Questa netta disparità di trattamento non è propriamente riconducibile ad una netta ed evidente distinzione tra un gruppo più o meno ampio di fedeli rivolti verso un altare e un palcoscenico con una platea più o meno ampia di spettatori. Difatti coloro che, durante una celebrazione religiosa di qualsiasi tipo, svolgono una serie di precisi atti e ruoli, quali la lettura delle Sacre Scritture o la celebrazione dell’Eucarestia nel caso della religione cattolica, non sono equiparabili ad attori con in testa un loro copione, una loro parte? E tutti i fedeli, seduti distanziati sulle panche, ad osservare quanto avviene davanti ai loro occhi non sono minimamente riconducibili ad un pubblico? Infine, il temutissimo assembramento, alla fine della celebrazione, non raggiunge le stesse dimensioni e non induce agli stessi rischi di un assembramento alla fine di uno spettacolo teatrale o cinematografico?

Quel che lascia sbigottiti, a questo punto, è il fatto che il DPCM non sembri realizzare il principio di uguaglianza formale (art. 3 Cost.) secondo il quale si devono trattare in modo eguale situazioni eguali. In altre parole, gli istituti religiosi e i teatri, a fronte di una eguale struttura organizzativa, dovrebbero rimanere o entrambi chiusi o entrambi aperti.

Inoltre, dal momento che il decreto del Presidente del Consiglio è frutto dell’attività amministrativa, è sottoposto al principio cardine di proporzionalità, in forza del quale i diritti e le libertà dei cittadini possono essere limitati solo nella misura in cui ciò risulti indispensabile per proteggere gli interessi pubblici. Perché, dunque, risulta più indispensabile, per la protezione degli interessi pubblici, limitare la cultura piuttosto che la religione?

A ben vedere, ai fini esclusivi degli interessi pubblici, è indispensabile evitare assembramenti tanto nei teatri, quanto nelle chiese. Ma, secondo parte della dottrina giuridica, il DPCM del 24 ottobre ha rispettato l’anzidetto principio di uguaglianza formale, sancito all’art. 3 della Costituzione, trattando in modo diverso situazioni diverse.
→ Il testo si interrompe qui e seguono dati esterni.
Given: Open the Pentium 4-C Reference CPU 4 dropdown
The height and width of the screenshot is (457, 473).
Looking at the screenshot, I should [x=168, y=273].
L’elemento di diversità è determinato dalla tavola assiologica dei valori. Quest’ultima consiste in un ordinato catalogo di valori, diritti e libertà inviolabili appartenenti alla nostra comunità, interiorizzati dalla Costituzione italiana e disposti secondo un ordine gerarchico non casuale. Per cui, se si osservano i primissimi articoli della Costituzione si nota come gli articoli 7 e 8, disciplinanti le confessioni religiose, precedano lo sviluppo della cultura, riconosciuto e tutelato all’art. 9.

La cultura viene dunque dopo la religione.

Ma un dibattito è tale se vi sono almeno due punti di vista differenti. La Corte Costituzionale ha altresì specificato come tutti i diritti sanciti dal testo costituzionale siano egualmente importanti. Ragion per cui, molti hanno obiettato che l’apertura culturale sia una finestra sull’anima al pari di qualsiasi fede religiosa e che lo stesso Stato Italiano, in forza dell’interpretazione dell’art. 7 della Costituzione, si dichiari uno stato laico dal 1948.

Ora, tutto questo non è altro che uno spunto di riflessione, un esempio utile a dimostrare non tanto la presunta incostituzionalità di un decreto del Presidente del Consiglio, perché, sì, è certamente vero che stiamo affrontando un periodo buio e che non sia ottimale puntualizzare e lamentarsi di ogni decisone presa dal governo in carica. Tuttavia è importante non abbandonare il proprio spirito critico e imparare tutto ciò che questa esperienza pandemica ci sta rivelando sul nostro Paese.

Pertanto, è essenziale osservare come, per molti aspetti, ci siano forti incongruenze, incongruenze, che, nell’attuale situazione di tensione socio-politica, non sono più riconducibili allo scopo di contrastare e contenere il diffondersi del virus COVID-19 sull'intero territorio nazionale.